┏━━

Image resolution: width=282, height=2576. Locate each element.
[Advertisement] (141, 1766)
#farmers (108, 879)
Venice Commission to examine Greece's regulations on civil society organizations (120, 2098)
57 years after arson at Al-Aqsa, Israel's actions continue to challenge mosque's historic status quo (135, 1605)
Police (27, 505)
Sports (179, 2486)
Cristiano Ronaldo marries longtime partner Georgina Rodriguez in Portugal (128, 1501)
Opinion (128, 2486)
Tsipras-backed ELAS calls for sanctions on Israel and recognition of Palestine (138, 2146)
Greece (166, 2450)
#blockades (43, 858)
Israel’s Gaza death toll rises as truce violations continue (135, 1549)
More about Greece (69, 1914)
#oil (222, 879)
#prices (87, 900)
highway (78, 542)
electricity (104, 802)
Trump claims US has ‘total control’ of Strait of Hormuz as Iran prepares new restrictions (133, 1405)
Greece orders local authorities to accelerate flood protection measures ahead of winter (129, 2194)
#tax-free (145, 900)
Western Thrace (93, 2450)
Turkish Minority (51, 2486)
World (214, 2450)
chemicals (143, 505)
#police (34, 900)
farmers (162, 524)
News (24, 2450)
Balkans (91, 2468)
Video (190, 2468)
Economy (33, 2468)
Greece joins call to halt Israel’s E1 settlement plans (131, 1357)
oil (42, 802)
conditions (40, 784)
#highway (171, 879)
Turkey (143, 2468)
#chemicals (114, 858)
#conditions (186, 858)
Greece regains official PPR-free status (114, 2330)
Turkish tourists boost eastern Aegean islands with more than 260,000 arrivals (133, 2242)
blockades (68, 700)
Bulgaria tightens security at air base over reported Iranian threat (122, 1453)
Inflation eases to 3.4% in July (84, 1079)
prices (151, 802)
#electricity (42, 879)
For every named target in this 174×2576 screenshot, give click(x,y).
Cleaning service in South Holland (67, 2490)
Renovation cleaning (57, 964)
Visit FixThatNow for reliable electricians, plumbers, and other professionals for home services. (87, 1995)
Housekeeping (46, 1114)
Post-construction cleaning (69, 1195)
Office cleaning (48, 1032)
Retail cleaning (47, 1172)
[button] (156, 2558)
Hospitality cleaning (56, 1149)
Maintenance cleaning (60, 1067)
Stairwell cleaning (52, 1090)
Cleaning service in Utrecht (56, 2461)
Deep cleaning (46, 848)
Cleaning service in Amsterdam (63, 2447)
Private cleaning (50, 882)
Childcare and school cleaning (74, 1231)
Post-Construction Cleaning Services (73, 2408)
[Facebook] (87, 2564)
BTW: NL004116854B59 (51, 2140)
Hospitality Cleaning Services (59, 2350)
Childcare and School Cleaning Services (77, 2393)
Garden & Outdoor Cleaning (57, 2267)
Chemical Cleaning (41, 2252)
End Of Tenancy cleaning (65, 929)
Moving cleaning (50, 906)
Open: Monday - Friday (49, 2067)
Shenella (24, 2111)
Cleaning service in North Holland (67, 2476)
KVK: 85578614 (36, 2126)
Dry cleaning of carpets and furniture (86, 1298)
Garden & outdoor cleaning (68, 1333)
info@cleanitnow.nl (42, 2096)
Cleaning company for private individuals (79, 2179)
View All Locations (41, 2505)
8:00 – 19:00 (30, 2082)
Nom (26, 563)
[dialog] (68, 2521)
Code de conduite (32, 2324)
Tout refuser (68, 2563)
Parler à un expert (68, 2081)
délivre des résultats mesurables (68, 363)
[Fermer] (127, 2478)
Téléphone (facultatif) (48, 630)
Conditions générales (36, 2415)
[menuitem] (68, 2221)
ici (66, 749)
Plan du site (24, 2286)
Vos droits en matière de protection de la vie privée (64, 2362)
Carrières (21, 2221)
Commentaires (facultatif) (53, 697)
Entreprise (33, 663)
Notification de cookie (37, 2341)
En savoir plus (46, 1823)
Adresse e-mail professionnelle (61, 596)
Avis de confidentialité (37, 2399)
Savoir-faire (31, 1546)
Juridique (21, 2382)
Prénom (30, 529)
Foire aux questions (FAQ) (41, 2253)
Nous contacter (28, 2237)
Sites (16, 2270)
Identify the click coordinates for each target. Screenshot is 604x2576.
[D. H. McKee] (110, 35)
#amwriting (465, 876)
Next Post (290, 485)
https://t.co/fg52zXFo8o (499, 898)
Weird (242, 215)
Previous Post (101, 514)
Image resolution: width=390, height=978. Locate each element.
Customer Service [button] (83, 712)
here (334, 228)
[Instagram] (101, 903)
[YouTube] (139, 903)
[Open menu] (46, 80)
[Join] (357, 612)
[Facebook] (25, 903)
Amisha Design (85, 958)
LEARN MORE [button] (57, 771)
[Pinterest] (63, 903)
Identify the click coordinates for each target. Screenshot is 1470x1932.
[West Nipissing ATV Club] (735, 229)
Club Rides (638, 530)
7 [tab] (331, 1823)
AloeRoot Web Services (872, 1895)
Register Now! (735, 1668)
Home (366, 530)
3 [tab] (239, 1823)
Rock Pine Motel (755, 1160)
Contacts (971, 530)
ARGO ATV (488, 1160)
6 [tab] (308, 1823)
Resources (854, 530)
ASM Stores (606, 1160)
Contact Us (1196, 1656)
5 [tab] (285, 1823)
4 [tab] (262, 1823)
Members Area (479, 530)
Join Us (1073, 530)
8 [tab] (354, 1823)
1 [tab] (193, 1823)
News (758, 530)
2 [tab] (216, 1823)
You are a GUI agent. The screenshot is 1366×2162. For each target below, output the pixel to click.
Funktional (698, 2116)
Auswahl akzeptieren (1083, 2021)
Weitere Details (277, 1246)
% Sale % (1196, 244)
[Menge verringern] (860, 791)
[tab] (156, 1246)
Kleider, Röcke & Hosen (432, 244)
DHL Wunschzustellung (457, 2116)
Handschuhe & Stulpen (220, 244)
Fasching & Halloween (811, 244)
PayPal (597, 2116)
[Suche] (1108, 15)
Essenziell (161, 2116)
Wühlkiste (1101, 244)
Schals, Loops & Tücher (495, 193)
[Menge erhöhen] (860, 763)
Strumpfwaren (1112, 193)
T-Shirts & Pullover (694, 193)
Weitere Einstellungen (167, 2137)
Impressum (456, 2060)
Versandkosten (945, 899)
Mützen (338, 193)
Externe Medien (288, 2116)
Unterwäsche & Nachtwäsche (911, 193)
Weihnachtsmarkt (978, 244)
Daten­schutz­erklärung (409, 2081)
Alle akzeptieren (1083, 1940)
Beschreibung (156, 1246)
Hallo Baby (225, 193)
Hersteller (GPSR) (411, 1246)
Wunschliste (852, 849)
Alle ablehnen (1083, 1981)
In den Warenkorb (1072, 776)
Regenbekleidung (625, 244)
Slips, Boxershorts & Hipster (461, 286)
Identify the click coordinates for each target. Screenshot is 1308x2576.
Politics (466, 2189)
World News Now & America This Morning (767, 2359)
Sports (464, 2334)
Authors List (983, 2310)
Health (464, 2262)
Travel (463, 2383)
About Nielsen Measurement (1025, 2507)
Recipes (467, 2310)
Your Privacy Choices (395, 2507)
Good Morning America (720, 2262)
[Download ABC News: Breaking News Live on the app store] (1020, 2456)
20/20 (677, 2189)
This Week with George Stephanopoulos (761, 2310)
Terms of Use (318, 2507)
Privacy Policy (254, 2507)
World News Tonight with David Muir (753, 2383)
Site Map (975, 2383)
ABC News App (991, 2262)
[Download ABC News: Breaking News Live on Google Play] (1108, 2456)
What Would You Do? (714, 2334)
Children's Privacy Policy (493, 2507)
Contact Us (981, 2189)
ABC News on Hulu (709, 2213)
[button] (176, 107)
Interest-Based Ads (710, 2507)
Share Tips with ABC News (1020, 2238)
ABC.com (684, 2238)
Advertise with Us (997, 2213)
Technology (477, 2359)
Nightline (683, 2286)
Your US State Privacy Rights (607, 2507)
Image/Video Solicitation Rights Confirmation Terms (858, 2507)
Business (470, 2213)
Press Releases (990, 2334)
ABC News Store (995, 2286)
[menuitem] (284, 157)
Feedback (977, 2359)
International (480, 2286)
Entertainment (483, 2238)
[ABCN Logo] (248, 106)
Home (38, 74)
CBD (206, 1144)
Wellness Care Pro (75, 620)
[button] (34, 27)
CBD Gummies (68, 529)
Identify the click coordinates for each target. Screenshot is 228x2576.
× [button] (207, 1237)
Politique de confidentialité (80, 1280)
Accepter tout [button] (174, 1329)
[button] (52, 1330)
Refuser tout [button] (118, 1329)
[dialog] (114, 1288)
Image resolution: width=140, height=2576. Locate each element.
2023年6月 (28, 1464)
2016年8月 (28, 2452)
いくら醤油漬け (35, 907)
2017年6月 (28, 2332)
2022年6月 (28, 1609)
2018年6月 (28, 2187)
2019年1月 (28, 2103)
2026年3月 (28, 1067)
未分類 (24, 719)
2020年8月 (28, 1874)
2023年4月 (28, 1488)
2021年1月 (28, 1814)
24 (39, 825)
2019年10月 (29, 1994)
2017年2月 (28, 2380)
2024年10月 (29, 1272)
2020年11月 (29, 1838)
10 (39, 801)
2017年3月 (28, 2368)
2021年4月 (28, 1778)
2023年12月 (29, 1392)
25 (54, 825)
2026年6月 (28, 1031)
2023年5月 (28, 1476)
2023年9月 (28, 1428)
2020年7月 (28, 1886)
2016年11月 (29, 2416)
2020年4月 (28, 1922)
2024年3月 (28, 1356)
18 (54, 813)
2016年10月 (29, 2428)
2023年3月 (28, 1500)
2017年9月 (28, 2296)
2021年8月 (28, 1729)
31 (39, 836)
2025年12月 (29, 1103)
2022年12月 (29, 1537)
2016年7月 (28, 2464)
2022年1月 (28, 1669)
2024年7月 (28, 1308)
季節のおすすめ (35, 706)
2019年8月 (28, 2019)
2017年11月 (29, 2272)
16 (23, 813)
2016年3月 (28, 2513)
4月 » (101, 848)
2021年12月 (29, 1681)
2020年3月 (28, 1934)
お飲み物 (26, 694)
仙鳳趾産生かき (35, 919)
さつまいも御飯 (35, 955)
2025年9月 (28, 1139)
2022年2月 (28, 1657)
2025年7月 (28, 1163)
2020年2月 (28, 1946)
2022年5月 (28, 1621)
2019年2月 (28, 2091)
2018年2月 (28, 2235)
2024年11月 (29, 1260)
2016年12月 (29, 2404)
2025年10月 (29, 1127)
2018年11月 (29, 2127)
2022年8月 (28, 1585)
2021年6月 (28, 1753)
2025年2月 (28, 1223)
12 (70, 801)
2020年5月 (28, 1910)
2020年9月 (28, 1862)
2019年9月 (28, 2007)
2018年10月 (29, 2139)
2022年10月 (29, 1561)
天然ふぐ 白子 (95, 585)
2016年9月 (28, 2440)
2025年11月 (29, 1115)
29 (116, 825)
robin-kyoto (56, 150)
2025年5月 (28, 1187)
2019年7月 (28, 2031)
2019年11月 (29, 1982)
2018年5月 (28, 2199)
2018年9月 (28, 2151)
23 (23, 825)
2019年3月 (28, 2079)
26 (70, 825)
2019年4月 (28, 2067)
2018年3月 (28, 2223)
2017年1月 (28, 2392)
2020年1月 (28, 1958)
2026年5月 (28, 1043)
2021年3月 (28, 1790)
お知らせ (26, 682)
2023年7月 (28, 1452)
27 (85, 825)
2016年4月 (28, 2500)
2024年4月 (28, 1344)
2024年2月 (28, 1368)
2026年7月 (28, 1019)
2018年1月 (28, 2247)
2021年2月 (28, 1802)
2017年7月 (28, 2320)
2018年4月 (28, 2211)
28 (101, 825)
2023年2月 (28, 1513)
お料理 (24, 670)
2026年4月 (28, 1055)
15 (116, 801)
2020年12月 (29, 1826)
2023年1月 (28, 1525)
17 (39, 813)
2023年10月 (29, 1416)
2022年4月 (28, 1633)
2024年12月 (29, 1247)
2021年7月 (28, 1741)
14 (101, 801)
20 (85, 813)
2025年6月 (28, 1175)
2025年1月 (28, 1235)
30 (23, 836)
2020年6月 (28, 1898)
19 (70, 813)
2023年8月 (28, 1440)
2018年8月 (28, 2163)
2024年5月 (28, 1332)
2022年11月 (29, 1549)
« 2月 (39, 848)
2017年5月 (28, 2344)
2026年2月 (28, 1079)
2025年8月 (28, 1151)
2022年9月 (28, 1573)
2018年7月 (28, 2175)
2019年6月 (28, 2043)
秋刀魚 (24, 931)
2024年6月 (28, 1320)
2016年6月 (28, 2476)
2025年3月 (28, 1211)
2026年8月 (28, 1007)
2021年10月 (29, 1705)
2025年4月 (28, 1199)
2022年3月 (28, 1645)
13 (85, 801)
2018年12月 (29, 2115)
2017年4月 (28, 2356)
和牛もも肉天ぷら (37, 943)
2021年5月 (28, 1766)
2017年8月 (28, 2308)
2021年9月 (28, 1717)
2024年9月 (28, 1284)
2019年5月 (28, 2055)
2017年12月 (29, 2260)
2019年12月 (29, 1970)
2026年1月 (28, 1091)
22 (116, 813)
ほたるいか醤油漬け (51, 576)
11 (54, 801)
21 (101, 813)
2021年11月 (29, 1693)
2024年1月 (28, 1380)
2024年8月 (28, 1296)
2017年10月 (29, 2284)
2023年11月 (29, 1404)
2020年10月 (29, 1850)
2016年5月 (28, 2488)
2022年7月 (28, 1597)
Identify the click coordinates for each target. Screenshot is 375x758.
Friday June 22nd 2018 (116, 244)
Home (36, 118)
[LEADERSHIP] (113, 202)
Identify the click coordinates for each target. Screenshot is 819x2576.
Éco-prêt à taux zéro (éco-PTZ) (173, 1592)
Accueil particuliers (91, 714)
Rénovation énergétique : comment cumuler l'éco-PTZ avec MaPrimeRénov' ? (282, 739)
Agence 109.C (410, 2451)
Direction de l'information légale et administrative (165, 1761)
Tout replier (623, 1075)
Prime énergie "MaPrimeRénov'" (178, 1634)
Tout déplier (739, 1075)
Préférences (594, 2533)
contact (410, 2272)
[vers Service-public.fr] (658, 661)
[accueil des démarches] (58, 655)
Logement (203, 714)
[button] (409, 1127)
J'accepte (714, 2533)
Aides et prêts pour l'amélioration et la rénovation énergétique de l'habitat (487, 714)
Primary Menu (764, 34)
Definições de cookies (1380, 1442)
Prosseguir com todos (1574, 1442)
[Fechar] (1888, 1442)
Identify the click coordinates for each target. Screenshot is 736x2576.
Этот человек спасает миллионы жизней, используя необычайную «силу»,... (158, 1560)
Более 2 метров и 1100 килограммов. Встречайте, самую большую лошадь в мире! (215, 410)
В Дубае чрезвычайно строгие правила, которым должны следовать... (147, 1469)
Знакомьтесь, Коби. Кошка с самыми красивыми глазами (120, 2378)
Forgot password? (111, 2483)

┗━━

What to produce
Above are the records; copy each line from them that includes the string "Privacy".

Answer to the problem
Your Privacy Choices (395, 2507)
Privacy Policy (254, 2507)
Children's Privacy Policy (493, 2507)
Your US State Privacy Rights (607, 2507)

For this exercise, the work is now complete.